I always wondered about Thom with an H. According to Wiki, his full name was Thomson.
That's what he always said, but I think it's now been discovered that he was not christened 'Thomson'. He changed the spelling of Tom in his twenties I think, to reflect his mother's surname. She left his father when he and his brother were boys. The two of them found her when she killed herself a few years later.

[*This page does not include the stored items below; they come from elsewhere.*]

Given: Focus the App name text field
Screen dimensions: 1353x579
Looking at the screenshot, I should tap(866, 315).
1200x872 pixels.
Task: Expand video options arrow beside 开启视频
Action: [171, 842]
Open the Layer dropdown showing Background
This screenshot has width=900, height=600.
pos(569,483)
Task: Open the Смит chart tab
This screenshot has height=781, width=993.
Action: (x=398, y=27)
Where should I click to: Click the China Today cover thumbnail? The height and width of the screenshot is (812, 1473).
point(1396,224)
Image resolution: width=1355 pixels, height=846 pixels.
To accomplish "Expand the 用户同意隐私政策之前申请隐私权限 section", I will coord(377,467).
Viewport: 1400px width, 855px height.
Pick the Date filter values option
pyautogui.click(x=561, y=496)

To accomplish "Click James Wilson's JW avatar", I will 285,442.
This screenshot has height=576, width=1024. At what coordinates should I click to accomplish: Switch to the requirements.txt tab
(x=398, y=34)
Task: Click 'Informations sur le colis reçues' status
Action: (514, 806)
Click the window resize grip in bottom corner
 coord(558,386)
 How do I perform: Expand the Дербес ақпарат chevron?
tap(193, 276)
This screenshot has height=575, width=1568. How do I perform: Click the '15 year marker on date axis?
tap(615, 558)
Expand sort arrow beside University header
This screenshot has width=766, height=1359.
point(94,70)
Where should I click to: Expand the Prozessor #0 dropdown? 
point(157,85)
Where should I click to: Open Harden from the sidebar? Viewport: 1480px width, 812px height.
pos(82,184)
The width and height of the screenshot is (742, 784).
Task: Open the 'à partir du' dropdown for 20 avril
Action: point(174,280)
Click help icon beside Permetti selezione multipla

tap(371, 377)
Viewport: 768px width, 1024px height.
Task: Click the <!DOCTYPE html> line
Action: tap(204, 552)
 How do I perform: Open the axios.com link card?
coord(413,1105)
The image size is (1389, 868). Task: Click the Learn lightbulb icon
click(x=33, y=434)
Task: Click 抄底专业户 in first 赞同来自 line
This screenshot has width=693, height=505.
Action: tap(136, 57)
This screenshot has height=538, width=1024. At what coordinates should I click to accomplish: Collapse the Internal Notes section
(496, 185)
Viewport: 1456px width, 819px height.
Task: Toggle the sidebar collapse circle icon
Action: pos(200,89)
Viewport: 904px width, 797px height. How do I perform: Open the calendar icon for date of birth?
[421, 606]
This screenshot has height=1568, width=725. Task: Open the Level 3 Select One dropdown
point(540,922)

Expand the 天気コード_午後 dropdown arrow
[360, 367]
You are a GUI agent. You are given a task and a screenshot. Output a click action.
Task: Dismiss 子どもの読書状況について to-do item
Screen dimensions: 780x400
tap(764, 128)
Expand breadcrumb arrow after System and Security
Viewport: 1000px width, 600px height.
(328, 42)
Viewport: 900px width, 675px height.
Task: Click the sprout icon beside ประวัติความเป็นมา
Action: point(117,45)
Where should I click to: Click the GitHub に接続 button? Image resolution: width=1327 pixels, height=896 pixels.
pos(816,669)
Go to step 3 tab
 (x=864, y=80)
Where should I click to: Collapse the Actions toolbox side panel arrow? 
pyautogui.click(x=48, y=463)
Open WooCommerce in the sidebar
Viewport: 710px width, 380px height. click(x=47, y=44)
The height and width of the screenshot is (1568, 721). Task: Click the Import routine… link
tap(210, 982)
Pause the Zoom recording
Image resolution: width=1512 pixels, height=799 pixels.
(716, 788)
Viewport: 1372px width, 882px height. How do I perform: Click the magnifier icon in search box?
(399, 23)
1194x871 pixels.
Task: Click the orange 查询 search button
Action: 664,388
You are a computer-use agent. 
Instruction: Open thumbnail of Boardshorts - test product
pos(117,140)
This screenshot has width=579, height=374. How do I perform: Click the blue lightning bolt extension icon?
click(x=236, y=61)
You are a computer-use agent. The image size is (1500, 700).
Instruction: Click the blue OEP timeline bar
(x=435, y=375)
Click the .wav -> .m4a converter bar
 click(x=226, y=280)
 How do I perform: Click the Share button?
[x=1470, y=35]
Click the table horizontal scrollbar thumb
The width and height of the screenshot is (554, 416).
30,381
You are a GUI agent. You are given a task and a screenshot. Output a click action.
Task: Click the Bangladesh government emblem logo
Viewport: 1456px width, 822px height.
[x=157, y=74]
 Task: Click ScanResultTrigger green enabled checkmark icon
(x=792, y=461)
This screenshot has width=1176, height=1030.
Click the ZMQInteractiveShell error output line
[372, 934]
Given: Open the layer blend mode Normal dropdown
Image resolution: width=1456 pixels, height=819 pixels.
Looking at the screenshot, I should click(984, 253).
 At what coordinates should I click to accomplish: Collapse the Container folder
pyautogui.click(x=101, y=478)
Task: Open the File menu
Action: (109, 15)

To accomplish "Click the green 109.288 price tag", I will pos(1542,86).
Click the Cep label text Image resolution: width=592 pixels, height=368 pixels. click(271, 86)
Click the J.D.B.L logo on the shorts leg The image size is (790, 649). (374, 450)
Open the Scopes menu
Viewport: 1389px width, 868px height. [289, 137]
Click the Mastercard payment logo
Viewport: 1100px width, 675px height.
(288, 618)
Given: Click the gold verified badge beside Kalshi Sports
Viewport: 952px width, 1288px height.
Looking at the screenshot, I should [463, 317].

He didn't write about her until near the end of his own life, in two poems that appeared in his last published collection,
Boss Cupid:
My Mother's PrideShe dramatized herself
Without thought of the dangers.
But 'Never pay attention,' she said,
'To the opinions of strangers.'
And when I stole from a counter,
'You wouldn't accept a present
From a tradesman.' But I think I might have:
I had the greed of a peasant.
She was proud of her ruthless wit
And the smallest ears in London.
'Only conceited children are shy.'
I am made by her, and undone.
The Gas-pokerForty-eight years ago
- Can it be forty-eight
Since then? - they forced the door
Which she had barricaded
With a full bureau's weight
Lest anyone find, as they did,
What she had blocked it for.
She had blocked the doorway so,
To keep the children out.
In her red dressing-gown
She wrote notes, all night busy
Pushing the things about,
Thinking till she was dizzy,
Before she had lain down.
The children went to and fro
On the harsh winter lawn
Repeating their lament,
A burden, to each other
In the December dawn,
Elder and younger brother,
Till they knew what it meant.
Knew all there was to know.
Coming back off the grass
To the room of her release,
They who had been her treasures
Knew to turn off the gas,
Take the appropriate measures,
Telephone the police.
One image from the flow
Sticks in the stubborn mind:
A sort of backwards flute.
The poker that she held up
Breathed from the holes aligned
Into her mouth till, filled up
By its music, she was mute.
I like the double meaning of 'burden' in the second poem. (Gunn is very sensitised to the meanings of words - like the 'inclusions' that you mention.) And I love the rhyme 'London/undone' in the first poem.
Gunn said that he finally found himself able to write 'The Gas-poker' when he decided to narrate the children's discovery in the third person. I suppose, unlike the mother described in the first poem, Gunn is refusing to dramatise himself here. But it's quite clear by the final stanza that the poem is about him (his is the 'stubborn mind' in which the image sticks).